(Stored data)
____

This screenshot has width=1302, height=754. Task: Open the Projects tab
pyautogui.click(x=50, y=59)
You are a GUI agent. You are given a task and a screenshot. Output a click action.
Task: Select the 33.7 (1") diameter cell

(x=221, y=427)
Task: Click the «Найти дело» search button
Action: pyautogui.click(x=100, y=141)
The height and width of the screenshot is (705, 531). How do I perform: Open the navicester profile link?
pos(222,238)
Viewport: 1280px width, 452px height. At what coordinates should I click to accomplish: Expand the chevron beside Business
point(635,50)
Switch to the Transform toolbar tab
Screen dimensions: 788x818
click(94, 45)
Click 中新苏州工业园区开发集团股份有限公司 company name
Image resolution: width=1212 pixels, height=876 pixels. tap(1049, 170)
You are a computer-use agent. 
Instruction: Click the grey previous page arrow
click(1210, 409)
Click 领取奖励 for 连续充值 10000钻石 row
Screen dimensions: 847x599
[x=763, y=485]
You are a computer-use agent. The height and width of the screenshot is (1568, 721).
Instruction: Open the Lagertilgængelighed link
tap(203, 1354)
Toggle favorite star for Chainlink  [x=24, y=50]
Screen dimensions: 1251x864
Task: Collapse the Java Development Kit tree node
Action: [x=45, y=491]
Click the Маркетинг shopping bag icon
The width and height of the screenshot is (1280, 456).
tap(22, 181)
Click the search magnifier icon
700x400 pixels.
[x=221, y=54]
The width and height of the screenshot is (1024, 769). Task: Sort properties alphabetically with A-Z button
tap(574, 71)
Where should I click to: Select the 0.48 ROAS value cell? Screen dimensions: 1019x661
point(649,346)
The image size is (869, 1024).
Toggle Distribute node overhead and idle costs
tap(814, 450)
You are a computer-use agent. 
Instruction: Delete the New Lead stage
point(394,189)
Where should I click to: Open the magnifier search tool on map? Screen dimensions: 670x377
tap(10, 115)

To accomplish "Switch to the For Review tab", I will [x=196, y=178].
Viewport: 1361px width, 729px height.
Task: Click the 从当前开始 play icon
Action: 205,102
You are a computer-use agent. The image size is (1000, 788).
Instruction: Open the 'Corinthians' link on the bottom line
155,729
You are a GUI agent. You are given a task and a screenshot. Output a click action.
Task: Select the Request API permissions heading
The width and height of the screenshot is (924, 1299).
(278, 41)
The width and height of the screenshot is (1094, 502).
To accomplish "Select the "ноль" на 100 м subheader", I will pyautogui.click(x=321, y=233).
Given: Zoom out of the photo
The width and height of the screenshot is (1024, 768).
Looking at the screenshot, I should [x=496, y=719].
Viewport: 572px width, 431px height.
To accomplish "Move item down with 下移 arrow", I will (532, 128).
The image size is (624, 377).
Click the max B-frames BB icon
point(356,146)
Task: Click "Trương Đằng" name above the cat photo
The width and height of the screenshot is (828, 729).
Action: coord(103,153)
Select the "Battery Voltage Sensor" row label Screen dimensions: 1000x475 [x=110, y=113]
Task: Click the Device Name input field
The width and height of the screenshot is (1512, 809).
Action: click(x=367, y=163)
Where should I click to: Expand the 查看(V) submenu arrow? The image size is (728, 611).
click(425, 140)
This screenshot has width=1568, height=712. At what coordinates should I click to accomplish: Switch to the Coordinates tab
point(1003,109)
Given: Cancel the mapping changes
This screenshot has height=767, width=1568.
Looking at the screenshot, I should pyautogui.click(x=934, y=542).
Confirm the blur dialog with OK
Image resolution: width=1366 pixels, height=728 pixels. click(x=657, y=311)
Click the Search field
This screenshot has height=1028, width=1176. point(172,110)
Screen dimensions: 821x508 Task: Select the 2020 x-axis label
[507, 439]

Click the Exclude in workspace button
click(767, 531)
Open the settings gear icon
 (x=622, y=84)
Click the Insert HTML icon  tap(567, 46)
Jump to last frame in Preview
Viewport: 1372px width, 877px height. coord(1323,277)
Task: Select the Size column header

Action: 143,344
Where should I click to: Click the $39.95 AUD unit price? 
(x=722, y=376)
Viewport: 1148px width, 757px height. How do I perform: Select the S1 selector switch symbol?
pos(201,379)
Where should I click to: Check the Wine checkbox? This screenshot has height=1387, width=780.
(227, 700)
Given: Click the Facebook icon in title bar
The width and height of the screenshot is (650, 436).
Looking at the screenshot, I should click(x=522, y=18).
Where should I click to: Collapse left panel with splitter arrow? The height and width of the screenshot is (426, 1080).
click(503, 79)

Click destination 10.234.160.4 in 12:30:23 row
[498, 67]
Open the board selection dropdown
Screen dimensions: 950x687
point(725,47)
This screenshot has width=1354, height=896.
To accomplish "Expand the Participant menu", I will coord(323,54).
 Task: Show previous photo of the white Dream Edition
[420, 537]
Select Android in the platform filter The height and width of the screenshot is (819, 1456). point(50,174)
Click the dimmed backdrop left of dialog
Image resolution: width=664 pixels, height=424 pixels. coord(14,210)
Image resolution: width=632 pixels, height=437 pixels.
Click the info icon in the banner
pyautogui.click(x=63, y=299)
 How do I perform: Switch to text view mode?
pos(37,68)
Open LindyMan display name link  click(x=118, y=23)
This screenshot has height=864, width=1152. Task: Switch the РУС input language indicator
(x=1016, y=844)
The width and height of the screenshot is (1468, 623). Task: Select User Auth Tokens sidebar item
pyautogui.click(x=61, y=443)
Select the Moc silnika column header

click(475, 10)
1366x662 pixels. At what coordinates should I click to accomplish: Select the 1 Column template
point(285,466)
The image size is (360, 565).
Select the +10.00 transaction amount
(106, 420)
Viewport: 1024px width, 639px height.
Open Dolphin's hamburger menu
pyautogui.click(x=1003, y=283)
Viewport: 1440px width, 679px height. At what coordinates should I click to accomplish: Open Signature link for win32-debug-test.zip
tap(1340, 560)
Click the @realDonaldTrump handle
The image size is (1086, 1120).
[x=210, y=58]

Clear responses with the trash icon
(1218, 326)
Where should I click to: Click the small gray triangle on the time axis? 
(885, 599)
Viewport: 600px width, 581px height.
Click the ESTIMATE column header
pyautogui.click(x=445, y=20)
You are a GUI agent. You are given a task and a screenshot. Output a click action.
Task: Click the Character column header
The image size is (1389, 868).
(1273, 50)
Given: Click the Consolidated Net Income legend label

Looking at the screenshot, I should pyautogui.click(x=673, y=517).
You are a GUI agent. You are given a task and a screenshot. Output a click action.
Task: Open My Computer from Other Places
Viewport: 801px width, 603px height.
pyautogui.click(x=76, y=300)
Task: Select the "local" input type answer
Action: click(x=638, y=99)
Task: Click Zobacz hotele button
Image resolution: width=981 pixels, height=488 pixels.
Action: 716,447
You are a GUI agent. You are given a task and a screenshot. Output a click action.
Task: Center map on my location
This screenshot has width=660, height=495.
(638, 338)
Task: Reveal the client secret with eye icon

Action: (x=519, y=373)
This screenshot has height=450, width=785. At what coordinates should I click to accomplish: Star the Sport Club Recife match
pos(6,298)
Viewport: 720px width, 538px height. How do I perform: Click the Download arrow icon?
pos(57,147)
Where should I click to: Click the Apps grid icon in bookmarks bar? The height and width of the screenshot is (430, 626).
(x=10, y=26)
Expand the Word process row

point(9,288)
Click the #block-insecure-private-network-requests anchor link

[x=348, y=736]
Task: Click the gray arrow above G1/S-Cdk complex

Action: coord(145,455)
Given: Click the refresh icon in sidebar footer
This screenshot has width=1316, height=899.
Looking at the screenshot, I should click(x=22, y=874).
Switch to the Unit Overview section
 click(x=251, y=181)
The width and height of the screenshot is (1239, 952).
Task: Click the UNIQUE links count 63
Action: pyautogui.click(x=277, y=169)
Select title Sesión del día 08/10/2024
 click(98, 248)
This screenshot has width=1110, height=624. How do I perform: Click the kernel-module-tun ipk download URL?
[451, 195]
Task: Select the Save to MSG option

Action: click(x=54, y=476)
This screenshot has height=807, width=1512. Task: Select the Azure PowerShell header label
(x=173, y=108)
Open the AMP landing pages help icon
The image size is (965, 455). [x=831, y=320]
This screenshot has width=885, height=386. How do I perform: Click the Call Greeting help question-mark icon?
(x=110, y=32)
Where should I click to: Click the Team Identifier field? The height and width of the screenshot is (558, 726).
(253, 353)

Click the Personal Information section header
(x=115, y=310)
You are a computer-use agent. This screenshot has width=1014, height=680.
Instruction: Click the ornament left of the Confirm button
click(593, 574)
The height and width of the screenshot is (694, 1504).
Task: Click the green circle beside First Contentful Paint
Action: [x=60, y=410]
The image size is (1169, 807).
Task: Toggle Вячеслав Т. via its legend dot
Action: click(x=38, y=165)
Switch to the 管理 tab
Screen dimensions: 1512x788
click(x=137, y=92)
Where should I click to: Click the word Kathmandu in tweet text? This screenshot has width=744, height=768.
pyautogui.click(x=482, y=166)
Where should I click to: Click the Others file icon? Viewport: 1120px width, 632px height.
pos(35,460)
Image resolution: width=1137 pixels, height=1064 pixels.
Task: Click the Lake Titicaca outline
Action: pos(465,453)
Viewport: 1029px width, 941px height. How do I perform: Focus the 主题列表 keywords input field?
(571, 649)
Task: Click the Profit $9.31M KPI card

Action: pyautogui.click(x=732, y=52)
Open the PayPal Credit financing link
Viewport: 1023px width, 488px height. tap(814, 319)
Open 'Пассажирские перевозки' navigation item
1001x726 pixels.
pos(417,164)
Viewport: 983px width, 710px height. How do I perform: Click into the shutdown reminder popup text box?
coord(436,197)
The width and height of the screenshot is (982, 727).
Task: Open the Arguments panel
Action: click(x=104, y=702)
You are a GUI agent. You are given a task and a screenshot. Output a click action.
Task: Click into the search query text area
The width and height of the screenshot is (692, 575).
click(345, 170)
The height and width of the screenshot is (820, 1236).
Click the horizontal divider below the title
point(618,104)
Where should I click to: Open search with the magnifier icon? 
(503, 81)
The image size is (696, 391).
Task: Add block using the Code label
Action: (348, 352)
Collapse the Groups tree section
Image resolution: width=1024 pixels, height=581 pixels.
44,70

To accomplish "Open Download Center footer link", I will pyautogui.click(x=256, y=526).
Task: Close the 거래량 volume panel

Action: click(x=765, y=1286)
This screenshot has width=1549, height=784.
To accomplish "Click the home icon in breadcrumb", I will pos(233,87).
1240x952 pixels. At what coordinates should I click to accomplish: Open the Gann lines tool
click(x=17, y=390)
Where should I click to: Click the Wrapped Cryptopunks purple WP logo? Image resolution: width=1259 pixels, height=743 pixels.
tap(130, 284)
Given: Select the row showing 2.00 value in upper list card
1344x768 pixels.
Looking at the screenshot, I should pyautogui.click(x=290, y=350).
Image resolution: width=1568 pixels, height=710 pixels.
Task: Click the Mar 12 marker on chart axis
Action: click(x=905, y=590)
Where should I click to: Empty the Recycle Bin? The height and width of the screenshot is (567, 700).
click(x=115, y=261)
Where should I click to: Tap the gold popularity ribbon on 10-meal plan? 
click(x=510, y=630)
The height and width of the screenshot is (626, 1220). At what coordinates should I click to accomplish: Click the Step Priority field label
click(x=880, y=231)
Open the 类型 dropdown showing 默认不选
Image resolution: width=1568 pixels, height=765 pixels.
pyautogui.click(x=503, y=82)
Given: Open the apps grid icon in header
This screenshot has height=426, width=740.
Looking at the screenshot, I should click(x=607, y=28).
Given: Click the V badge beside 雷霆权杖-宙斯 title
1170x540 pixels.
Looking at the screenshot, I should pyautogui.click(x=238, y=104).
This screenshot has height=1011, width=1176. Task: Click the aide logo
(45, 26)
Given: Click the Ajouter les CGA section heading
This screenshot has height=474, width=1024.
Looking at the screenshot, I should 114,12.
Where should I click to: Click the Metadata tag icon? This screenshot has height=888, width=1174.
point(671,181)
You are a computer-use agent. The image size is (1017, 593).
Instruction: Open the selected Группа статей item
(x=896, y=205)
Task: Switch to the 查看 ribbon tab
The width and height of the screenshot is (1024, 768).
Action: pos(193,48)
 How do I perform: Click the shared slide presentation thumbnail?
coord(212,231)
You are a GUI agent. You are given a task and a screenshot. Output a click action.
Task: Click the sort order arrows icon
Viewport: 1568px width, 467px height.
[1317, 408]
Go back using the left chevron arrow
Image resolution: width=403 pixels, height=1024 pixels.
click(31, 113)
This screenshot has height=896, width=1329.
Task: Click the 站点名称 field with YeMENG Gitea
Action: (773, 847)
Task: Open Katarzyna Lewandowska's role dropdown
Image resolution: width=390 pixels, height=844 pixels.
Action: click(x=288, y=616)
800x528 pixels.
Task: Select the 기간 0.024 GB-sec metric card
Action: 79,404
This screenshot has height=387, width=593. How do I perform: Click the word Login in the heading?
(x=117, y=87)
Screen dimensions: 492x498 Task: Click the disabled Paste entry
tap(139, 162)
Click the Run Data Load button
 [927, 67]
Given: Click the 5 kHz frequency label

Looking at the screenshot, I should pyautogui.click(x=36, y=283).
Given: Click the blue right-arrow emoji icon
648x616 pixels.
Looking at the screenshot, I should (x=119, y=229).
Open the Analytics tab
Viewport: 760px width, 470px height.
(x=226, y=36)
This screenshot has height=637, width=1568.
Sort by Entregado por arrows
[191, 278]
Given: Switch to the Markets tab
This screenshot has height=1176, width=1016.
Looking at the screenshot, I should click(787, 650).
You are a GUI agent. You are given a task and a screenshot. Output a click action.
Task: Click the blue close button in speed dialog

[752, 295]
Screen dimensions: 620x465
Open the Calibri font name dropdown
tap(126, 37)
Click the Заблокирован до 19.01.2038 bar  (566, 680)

____

Activity
Go line by line through the data, copying each one that contains the word "Center".

Task answer
Task: Center map on my location
To accomplish "Open Download Center footer link", I will pyautogui.click(x=256, y=526).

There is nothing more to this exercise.